Thursday, November 02, 2006


Darwin in Cucao, 1835

Darwin on arriving, noted that “the district of Cucao is the only inhabited part on the whole west coast of Chiloe.” He found it painful to watch how humble the thirty or forty families of Indians that made up the inhabitants. They were treated bad by the rulers, the relative upper-class on Chiloë. Darwins companions treated the Indians as if they were slaves.

Today, the descendants appear to live by renting cabins and camping sites in summer to (mostly) Chilean tourists. The small village was full of little kiosks and bars.

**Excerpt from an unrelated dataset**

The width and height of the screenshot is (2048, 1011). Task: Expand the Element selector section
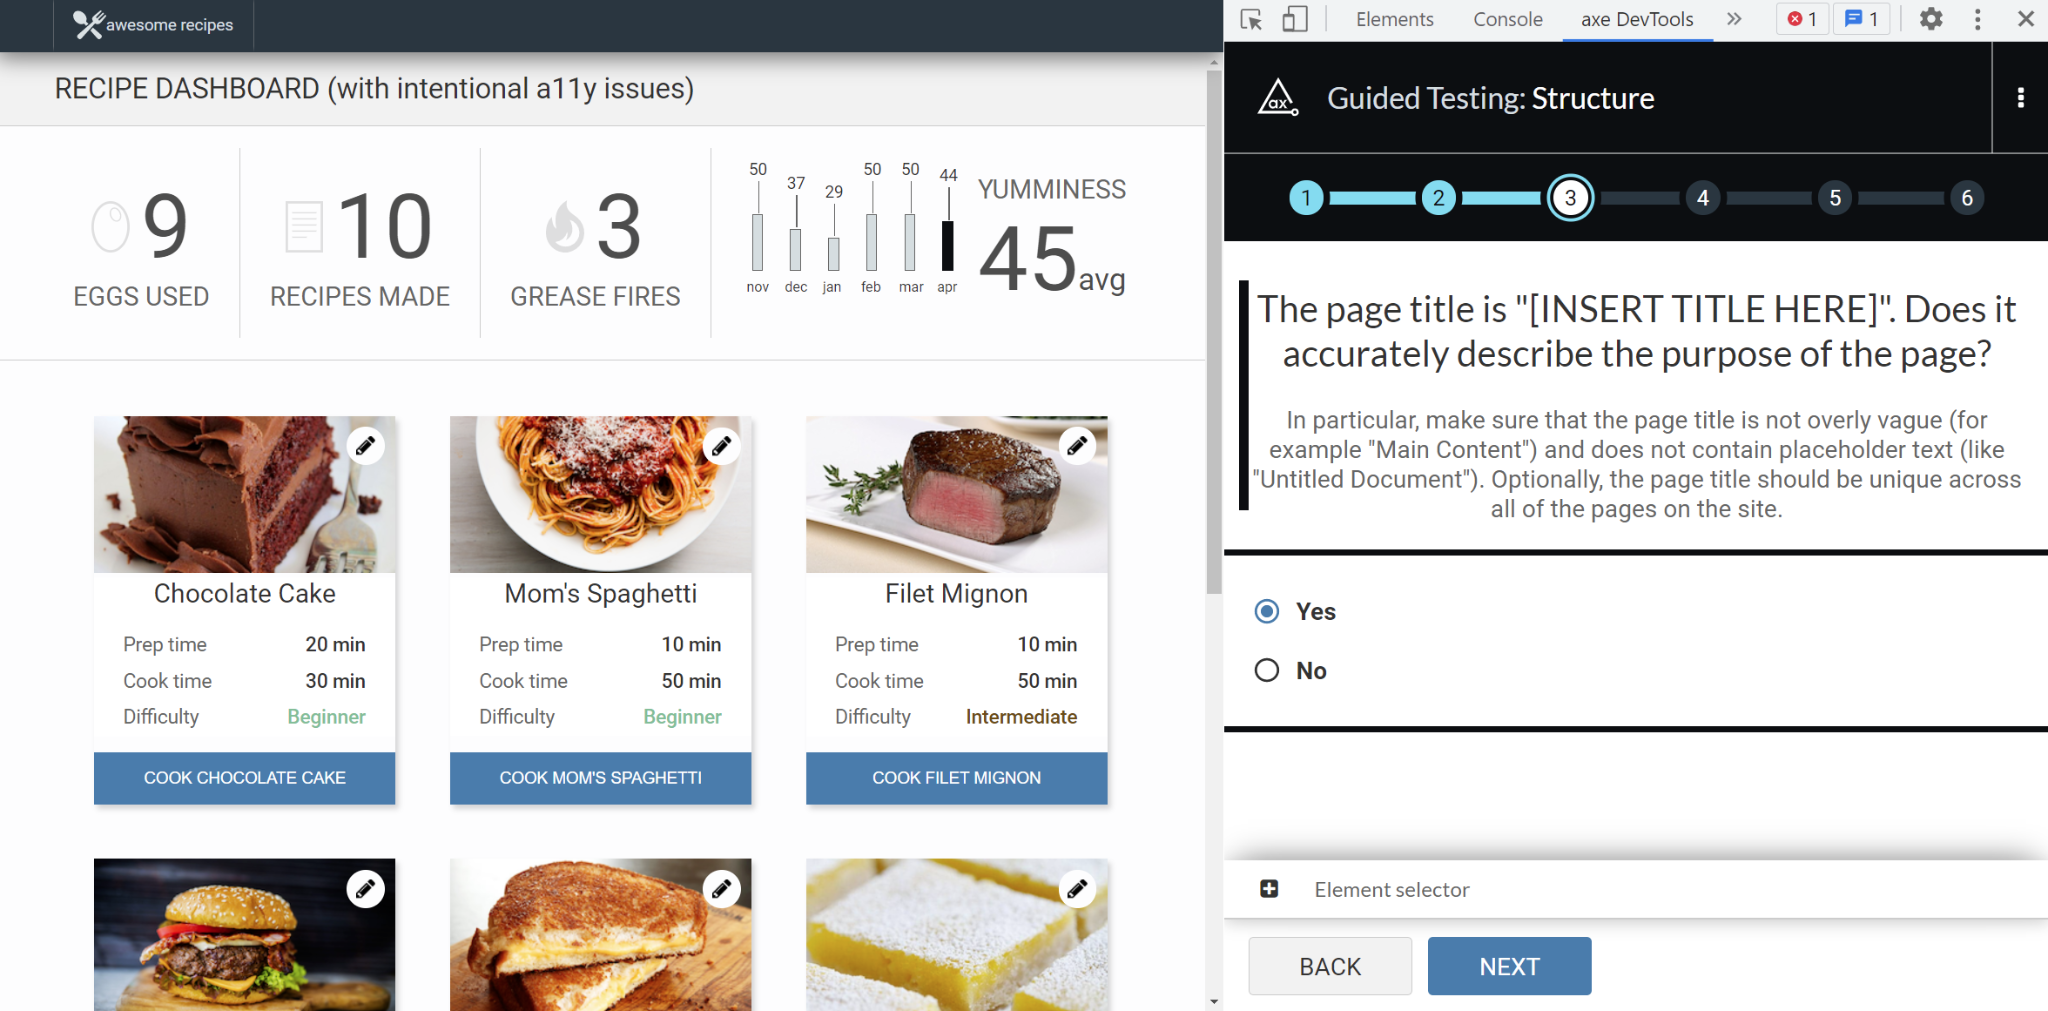click(x=1268, y=888)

On January 25, Darwin and his company "…rode a few miles northward to Punta Huantamó. The road lay along a very broad beach, on which, even after so many fine days, a terrible surf was breaking. “

He found a strange plant, “…allied, I believe, to Bromelia, and called by the inhabitants Chepones….This plant bears a fruit, in shape like an artichoke, in which a number of seed-vessels are packed: these contain a pleasant sweet pulp…I saw…the Chilotans making chichi, or cider, with this fruit: so true is it, as Humboldt remarks, that almost everywhere man finds means of preparing some kind of beverage from the vegetable kingdom.”

The next day he took the periagua again over the lake, rode back to Castro, and then on to San Carlos de Ancud. He had a great view over the great forest of Chiloë and over the chain of volcanoes on the mainland. “I hope it will be long before I forget this farewell view of the magnificent cordillera fronting Chiloe”, he wrote.